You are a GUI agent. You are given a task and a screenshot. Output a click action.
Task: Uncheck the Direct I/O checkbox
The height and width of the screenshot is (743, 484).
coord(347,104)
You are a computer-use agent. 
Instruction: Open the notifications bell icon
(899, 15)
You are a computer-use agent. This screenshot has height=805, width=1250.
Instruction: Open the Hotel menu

-------

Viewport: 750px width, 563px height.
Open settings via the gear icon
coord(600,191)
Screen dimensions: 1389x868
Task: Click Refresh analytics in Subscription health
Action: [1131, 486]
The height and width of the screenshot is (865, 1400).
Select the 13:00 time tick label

-------

## EXERCISE
Lines containing the word "agent" must be found in the data above and copied.

## THE COMPLETED TASK
You are a GUI agent. You are given a task and a screenshot. Output a click action.
You are a computer-use agent. 
You are a computer-use agent. This screenshot has height=805, width=1250.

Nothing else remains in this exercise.